New York's Northwell Health testing potential heartburn treatment for COVID-19

Reuters Health Information: New York's Northwell Health testing potential heartburn treatment for COVID-19

New York's Northwell Health testing potential heartburn treatment for COVID-19

Last Updated: 2020-04-28

By Reuters Staff

(Reuters) - When Dr. Kevin Tracey of Northwell Health's Feinstein Institutes for Medical Research got a call from a colleague who had been in Wuhan, China, seeing patients with COVID-19, the disease caused by the novel coronavirus, in January, his curiosity was piqued.

Tracey said Dr. Michael Callahan, an infectious disease doctor at Massachusetts General Hospital told him Chinese physicians had observed patients with COVID seeming to have "better outcomes if they took famotidine as part of the normal treatment of their gastroesophageal reflux, or heartburn."

The heartburn drug famotidine, found in Pepcid AC, seemed an unlikely remedy to help in the fight against COVID-19, but now Tracey is leading a clinical trial that administers the medication intravenously to patients who have the virus.
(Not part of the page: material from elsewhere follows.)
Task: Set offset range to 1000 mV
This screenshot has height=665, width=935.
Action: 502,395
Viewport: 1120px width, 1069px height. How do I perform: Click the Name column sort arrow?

Researchers at Alchem Laboratories screened famotidine and found the drug could possibly block the enzyme, or protease, that the virus needs to replicate, Tracey said.

Tracey is proceeding with caution but has enrolled 200 patients in the trial, which should have at least a cohort of 300 before researchers begin to study the data.

"The whole responsibility one has to accept in doing this kind of research, asking these kinds of questions, is first, do no harm. And second, use a clinical trial strategy and design that provides valuable data, not anecdotes, not stories," he said.

Doctors in China found by looking at more than 6,000 patient records, that patients on famotidine died at a rate of about 14%, versus the 27% who died who weren't on the heartburn medication, but Tracey stressed that "the data from China was retrospective, it was historic, looking at records and patient interviews. The only way to know if famotidine would be effective would be to give it to patients in a blinded randomized clinical trial, which is what we're doing now at Northwell in New York."

He said there was precedent and hope for using a common drug to fight disease.

"If you think of HIV, there is no HIV vaccine, but HIV can be quite effectively treated using drugs that target the HIV protease," Tracey said. "And so, if one wishes to hope and we all hope for the best, we can hope that a widely used, relatively safe drug, by accident, is a protease inhibitor for this virus. And then that could be very important. That could change the course of the disease."

Tracey said his team will know the outcome of the study in "weeks to months."